Di tengah hamparan pasir yang membentang tanpa akhir, di bawah langit yang menyala merah oleh senja yang perlahan meredup, Pangeran kecil dan sang pilot duduk berdampingan. Pesawat rusak tergeletak tak berdaya di dekat mereka, seolah-olah sayapnya telah patah oleh kelelahan dunia. Hanya suara angin lembut yang berdesir di antara mereka, menyanyikan lagu sunyi yang melingkupi keheningan gurun.

Sang pilot, seorang pria dewasa yang hatinya telah lama kering oleh rutinitas dan tanggung jawab, memandang Pangeran kecil dengan penuh rasa ingin tahu. Ada sesuatu dalam diri anak ini—sesuatu yang murni, sesuatu yang ia kira telah hilang selamanya. Pangeran kecil duduk dengan kaki terlipat, matanya menatap jauh ke cakrawala, seakan mencari sesuatu yang hanya bisa dilihat oleh hatinya.

“Kau tampak sedih,” kata sang pilot, suaranya bergetar seperti bayangan yang tertiup angin.

“Aku merindukan mawarku,” jawab Pangeran kecil dengan nada lirih. “Dan aku juga khawatir. Aku meninggalkannya sendirian di planet kecil itu. Aku bertanggung jawab untuknya, tetapi aku tidak di sana.”

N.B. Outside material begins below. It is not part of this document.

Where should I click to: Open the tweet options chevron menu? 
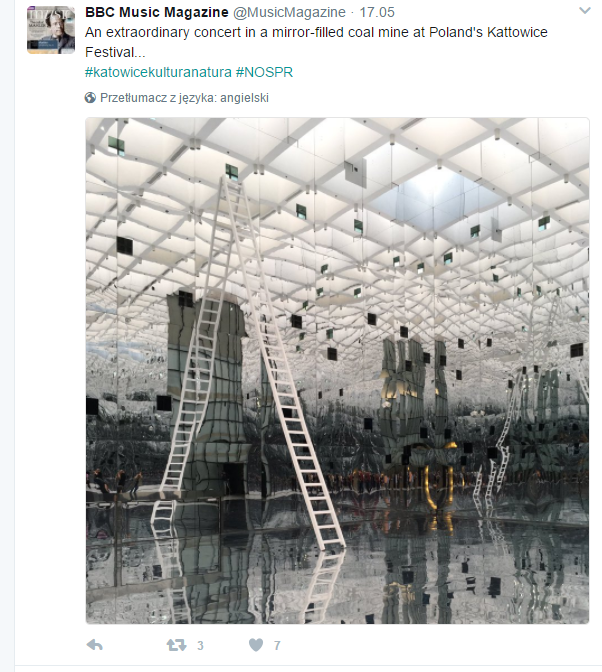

Sang pilot mengangguk pelan, merasakan kerinduan yang menggetarkan jiwanya. Ia mengerti perasaan itu—perasaan kehilangan sesuatu yang begitu berharga, sesuatu yang tak bisa tergantikan. Gurun ini, meskipun luas dan indah dalam kesunyiannya, menjadi lebih dingin dengan kesadaran akan apa yang telah ditinggalkan.

“Cinta itu aneh,” lanjut Pangeran kecil. “Terkadang, kita baru menyadari betapa berharganya sesuatu ketika kita jauh darinya.”

Sang pilot menatap Pangeran kecil, hatinya perlahan-lahan luluh. Selama ini, ia berpikir bahwa kedewasaan berarti meninggalkan impian masa kecil, membangun dinding-dinding logika untuk melindungi diri dari kerapuhan. Tetapi di sini, di tengah gurun yang sunyi, ia merasa dinding itu mulai retak. Kehadiran anak kecil ini, dengan kepolosannya yang penuh kebijaksanaan, membuka kembali pintu yang telah lama terkunci.

“Aku juga merasa sendirian,” kata sang pilot pelan. “Pesawatku rusak, dan aku tak tahu bagaimana memperbaikinya. Kadang-kadang, rasanya seperti hidupku juga rusak.”

Pangeran kecil menatapnya dengan mata penuh kasih, seakan melihat langsung ke dalam hatinya yang rapuh. “Tidak apa-apa merasa sendirian,” katanya. “Tetapi ingatlah, selalu ada sesuatu yang membuat kita terhubung—sesuatu yang tak terlihat oleh mata, tetapi dirasakan oleh hati.”

Dalam keheningan yang menggantung di antara mereka, sang pilot merasakan air mata yang hampir jatuh. Ia telah lama lupa bagaimana caranya menangis, bagaimana caranya merasa. Tetapi Pangeran kecil telah mengingatkannya bahwa di balik kesunyian, di balik kesendirian, selalu ada cinta yang menanti untuk ditemukan lagi.

Matahari akhirnya tenggelam, mewarnai langit dengan semburat ungu dan emas. Cahaya yang tersisa meredup, meninggalkan kegelapan yang penuh kehangatan. Dua jiwa yang berbeda—seorang pria dewasa dengan hatinya yang terluka, dan seorang anak kecil dengan kerinduannya yang mendalam—duduk berdampingan, saling menemukan penghiburan dalam kesunyian yang sama.

“Aku harus menemukan jalan pulang,” bisik Pangeran kecil, matanya menatap bintang-bintang yang mulai bermunculan.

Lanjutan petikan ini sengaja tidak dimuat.